The team had revealed that they had registered two potential titles for the film, Sakkarai and Kaadhal Konjam Kammi, but opted to go with the latter as they felt the former may have created confusion with a Tamil film that had released earlier, Sakkarakatti (2008). In a significant change, Soori was signed on to replace Sathish in the supporting role and subsequently the team chose to rename the film as Oru Oorla Rendu Raja, to make most of Soori's presence in the venture. Malaysian Tamil actress Shasha Sri who had done small roles in films like Kanden Kadhalai and Paiyaa accepted to play the role a "bubbly village belle" opposite Soori. In April, director Kannan said that Vishakha Singh, who acted alongside Priya Anand in Fukrey (2013), had been signed for an important role in the film, albeit a cameo role. Ineya was selected to dance for a special number in the film, after talks with Sunny Leone and Neetu Chandra were unsuccessful.

==Soundtrack==
The film's music was composed by D. Imman collaborating for first time with director Kannan. Actress Lakshmi Menon made her debut as playback singer with this project.

| Songs | Singers | Lyricist |
|---|---|---|
| "Kukkuru Kukkuru" | Sathyan, Lakshmi Menon | Eknaath |
| "Mazhakaatha" | Haricharan, Vandana Srinivasan, Maria Roe Vincent | Yugabharathi |
| "Odum Rail" | Abhay Jodhpurkar | Yugabharathi |
| "Oru Oorla" | MK Balaji, Jayamoorthy | Yugabharathi |
| "Sundari Penne" | Shreya Ghoshal | Yugabharathi |

==Release==
The satellite rights of the film were sold to Polimer.

==Critical reception==
The Hindu wrote, "The film arrives close on the heels of Kaththi with its anti-corporation sentiment. To make the package look more appealing, the film has a love angle, a comedy track, and duets, unconvincing, unfunny, and pace-hampering, respectively...the crux of the film, is sandwiched between so many bad comedy set pieces that you can't help but be disappointed, as you'd be when you bite through the flaky crust of a chicken puff to discover that it contains very little meat inside", summing up that "Oru Oorla Rendu Raja is that inefficient employee in the company you are uncomfortable about firing because he is such a well-meaning fellow otherwise". The Times of India gave the film 2.5 stars out of 5 and wrote, "Oru Oorula Rendu Raja wants to be a well intentioned message movie but sadly, the message is lost because of the lack of focus in the script. Kannan wants to give us a comedy as well and that dilutes the seriousness of the plot". The New Indian Express wrote, "Oru Oorla Rendu Raja, though scripted by him (Kannan), gives a sense of déjâ vu throughout...The film maintains a light tone throughout, even when the situation demands a more serious approach. With a weak villain and a pair of unlikely heroes, Oru Oorule... lacks the punch and fritz to make it a riveting road journey for a cause".

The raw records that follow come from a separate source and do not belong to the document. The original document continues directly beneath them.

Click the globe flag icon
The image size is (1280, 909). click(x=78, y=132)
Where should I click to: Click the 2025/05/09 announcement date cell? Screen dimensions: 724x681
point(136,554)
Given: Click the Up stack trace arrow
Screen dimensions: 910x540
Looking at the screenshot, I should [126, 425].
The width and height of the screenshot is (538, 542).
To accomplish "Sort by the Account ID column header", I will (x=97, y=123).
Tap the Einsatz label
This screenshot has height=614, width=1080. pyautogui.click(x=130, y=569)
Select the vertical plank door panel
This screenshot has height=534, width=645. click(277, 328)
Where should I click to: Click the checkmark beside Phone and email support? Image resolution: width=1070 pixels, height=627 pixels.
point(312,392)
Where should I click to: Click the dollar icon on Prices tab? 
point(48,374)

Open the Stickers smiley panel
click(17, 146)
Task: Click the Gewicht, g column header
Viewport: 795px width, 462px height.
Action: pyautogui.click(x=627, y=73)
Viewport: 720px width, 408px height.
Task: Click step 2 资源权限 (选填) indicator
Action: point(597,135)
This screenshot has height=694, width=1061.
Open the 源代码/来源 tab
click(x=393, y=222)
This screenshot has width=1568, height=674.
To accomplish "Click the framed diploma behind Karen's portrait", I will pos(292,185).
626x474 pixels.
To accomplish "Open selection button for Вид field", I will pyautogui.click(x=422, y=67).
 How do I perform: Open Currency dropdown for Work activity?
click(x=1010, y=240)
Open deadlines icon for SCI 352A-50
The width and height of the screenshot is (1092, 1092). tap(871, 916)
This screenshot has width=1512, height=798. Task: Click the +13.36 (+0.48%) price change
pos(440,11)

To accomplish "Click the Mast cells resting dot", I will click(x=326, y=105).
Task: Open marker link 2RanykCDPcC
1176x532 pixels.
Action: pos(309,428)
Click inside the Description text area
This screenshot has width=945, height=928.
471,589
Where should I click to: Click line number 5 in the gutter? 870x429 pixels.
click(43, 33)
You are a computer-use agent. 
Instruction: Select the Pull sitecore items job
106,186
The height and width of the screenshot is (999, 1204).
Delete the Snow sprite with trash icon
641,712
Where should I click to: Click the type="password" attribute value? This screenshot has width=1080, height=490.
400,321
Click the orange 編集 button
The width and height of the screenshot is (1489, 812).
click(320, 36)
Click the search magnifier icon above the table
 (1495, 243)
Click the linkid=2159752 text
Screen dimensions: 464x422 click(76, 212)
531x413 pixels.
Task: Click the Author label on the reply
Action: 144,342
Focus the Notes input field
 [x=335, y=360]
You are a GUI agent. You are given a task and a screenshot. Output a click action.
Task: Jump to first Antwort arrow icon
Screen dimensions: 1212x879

Deccan Chronicle gave 2.5 stars out of 5 and wrote, "the film fails to impress because of a lacklustre script and screenplay. OORR portrays a cause worth fighting for, but it lacks that knack which good teachers have, which is to teach uninteresting concepts in an exciting manner. It can be enjoyed only in parts". Rediff gave 1.5 stars out of 5 and wrote, "The film does have an interesting plot, but the director's weakly-sketched characters fail to make any impact despite the gravity of the situation. The hackneyed climax, lackluster performances, tiresome comedy, unexciting music coupled with the director's inept execution makes Oru Oorla Rendu Raja a total waste of time". Sify wrote, "Oru Oorla Rendu Raja is old wine in new bottle. It's a story that has been told a hundred times, this time with new set of actors. Kannan must have written his script on the sets and changed it according to the packaging". Indiaglitz gave it 1.5 out of 5 and called it "A spiritless commercial movie made with a tinge of social message to convince the viewers that there is something called story in it". Cinemalead gave a 2 out of 5 and wrote," One city two kings. One review two stars."